The girl was in her early twenties and cradled a clipboard in her arms. Unseasonably chilly wind blew our hair as she attempted to gain my sympathy for a bill in support of human rights. Turns out, it was about extending legal rights for homosexuals.
She was polite…reasonable…not edgy. And I was determined I was NOT going to be a fist-clenching angry evangelical. Yet clearly we stood on opposite shores, an ocean of moral truth churning between us.
I gently unfolded my opposition to the expansion of any rights for people who choose to engage in homosexual activity. As I did so, I was conscious of a desire to be kind to her. Admittedly, I also struggled to succinctly define my position.
We continued to talk. Continued to disagree. But continued to be civil.

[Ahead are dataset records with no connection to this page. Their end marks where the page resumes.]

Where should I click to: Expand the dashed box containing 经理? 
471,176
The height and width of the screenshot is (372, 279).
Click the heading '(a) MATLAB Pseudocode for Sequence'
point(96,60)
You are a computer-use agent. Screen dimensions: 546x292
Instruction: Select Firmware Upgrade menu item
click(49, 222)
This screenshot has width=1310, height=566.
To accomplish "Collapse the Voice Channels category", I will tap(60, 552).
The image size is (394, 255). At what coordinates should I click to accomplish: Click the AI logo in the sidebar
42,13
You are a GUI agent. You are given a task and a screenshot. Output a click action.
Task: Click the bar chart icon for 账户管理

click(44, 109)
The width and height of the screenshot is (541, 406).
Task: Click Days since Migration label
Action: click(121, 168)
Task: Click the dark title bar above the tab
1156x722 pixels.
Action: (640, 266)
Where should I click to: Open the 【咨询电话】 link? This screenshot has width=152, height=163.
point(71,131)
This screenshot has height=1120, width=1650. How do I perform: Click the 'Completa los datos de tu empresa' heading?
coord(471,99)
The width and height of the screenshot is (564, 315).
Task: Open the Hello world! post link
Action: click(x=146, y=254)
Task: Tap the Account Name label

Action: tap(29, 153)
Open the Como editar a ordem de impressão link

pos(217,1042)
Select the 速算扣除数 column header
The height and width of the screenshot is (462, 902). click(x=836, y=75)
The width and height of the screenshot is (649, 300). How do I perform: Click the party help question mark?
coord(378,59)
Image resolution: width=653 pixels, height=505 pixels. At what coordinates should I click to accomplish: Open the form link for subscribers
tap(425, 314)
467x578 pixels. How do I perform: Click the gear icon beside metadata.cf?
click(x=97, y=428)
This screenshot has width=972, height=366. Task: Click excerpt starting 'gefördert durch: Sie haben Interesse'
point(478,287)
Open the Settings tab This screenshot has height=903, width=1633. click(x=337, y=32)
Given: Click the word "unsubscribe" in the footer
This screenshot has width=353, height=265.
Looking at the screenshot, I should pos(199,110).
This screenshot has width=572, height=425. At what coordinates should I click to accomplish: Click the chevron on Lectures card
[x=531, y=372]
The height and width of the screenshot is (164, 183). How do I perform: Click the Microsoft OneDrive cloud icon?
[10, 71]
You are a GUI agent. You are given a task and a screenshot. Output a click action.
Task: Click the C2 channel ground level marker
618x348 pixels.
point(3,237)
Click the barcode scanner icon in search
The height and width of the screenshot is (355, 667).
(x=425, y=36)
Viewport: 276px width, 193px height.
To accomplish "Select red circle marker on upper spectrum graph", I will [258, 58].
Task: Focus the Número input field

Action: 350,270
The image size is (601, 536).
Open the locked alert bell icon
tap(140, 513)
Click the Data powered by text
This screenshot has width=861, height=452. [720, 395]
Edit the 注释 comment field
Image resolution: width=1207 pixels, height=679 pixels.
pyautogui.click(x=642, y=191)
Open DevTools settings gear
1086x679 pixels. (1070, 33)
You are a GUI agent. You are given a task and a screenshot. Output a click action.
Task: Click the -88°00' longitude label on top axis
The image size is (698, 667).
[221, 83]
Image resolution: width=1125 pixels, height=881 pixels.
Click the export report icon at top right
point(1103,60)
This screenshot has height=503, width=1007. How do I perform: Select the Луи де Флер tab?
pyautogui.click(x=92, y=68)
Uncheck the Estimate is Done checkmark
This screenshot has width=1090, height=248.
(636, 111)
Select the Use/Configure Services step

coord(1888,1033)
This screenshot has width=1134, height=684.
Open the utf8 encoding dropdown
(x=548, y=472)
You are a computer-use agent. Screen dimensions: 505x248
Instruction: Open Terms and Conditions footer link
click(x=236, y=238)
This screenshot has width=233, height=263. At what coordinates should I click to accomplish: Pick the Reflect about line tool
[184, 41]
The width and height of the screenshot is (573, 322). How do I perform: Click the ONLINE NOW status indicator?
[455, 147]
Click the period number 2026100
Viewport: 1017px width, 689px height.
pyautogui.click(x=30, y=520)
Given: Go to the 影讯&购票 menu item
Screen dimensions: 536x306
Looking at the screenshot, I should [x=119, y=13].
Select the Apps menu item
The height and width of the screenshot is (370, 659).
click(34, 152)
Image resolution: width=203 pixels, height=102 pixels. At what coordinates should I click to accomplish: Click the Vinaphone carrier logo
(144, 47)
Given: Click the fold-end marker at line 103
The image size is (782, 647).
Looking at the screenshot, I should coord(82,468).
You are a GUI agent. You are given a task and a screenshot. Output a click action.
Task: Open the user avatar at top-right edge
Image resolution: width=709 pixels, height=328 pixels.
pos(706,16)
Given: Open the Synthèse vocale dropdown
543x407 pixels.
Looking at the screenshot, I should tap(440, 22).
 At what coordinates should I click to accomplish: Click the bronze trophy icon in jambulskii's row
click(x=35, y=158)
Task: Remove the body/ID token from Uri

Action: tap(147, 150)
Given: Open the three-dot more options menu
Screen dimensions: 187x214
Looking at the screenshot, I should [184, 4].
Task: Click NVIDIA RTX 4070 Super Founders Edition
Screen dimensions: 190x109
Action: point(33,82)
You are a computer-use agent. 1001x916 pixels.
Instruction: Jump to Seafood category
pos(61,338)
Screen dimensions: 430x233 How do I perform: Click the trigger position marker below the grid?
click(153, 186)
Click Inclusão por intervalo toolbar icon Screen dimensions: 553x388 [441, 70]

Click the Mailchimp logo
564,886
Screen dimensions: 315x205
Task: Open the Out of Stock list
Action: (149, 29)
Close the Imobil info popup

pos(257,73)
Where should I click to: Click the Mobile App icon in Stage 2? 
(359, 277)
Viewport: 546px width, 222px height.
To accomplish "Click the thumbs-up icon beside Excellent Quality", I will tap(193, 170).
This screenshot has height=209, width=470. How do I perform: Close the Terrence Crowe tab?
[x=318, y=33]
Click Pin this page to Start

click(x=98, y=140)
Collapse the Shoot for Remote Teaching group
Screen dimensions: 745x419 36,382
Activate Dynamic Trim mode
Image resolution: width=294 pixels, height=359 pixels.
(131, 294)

When the conversation kind of paused…and I knew I really did need to move on in order to make my train, I said to the girl, “You know what—you've been very gracious. I want you to know you're an excellent representative of your organization. Really.” She beamed and said something kind in return.
Two Scripture passages come to mind.
Colossians 4:6 Let your speech at all times be gracious (pleasant and winsome), seasoned [as it were] with salt, [so that you may never be at a loss] to know how you ought to answer anyone [who puts a question to you].
Proverbs 25:15 By long forbearance and calmness of spirit a judge or ruler is persuaded, and soft speech breaks down the most bone-like resistance.
On that windy June day, there were probably no ideological battles won. No hearts convinced. But I trust Jesus was honored by my feeble attempts. And gently hope that on an unseasonably chilly afternoon…an uncommon warmth marked the conversation of two who agreed to disagree.